Australia's national security adviser has defended Prime Minister Julia Gillard over claims she did not read briefing papers marked 'urgent'.
Fairfax newspapers on Tuesday reported Ms Gillard sometimes read secret briefing papers on the WikiLeaks marked 'urgent' by her security advisers four to six days after receiving them.
The briefings were provided by a task force looking into the impact of WikiLeaks documents on Australia's national security.
Fairfax reported Ms Gillard took five days to read urgent advice from the Australian Federal Police (AFP) on whether WikiLeaks founder Julian Assange had breached Australian law, after she had publicly said publication of US embassy cables on the WikiLeaks website was illegal.
The AFP later announced no offence against Australian law had occurred.
It has previously been reported that when she was deputy prime minister Ms Gillard often missed meetings of cabinet's national security committee and sometimes sent a junior staffer in her place.

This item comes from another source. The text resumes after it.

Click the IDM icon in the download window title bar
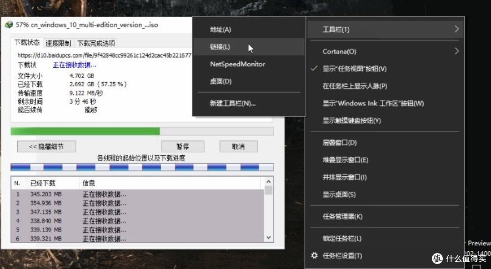 click(9, 25)
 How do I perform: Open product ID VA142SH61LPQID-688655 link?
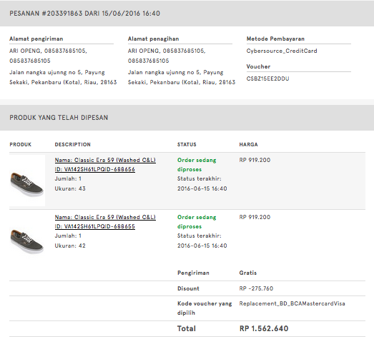pyautogui.click(x=95, y=226)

Liberal senator Russell Trood asked national security adviser Duncan Lewis during a Senate estimates hearing on Tuesday whether the allegations were true.
Mr Lewis said it was not possible to know when the prime minister actually read the documents, because the notation she made on them could have been added days after she read them.
'They were documents for information - there was no immediate action that we officials were waiting for,' he said.
'The urgency ... was certainly not apparent from our point of view.'
He said it was common for documents to 'remain on your desk while you are contemplating it'.
Labor frontbencher Senator Chris Evans said the description of urgent was 'a little overblown'.
'Four to six days for a sign-off, quite frankly, is not a long length of time for a prime minister who is travelling and has huge responsibilities,' he said.
'The prime minister is known for being quite assiduous about briefs.'
Senator Trood said it was an unusual definition of 'urgent'.
'Why are you sending documents to the prime minister, who is obviously a busy person, marked urgent if you anticipate it can take four to six days for her to read them?' he said.
'There were matters which were not only of intrinsic public importance but matters which went to the heart of national security.'
Mr Lewis said the speed at which the prime minister read the documents did not have 'any impact whatsoever on the pace at which we were working'.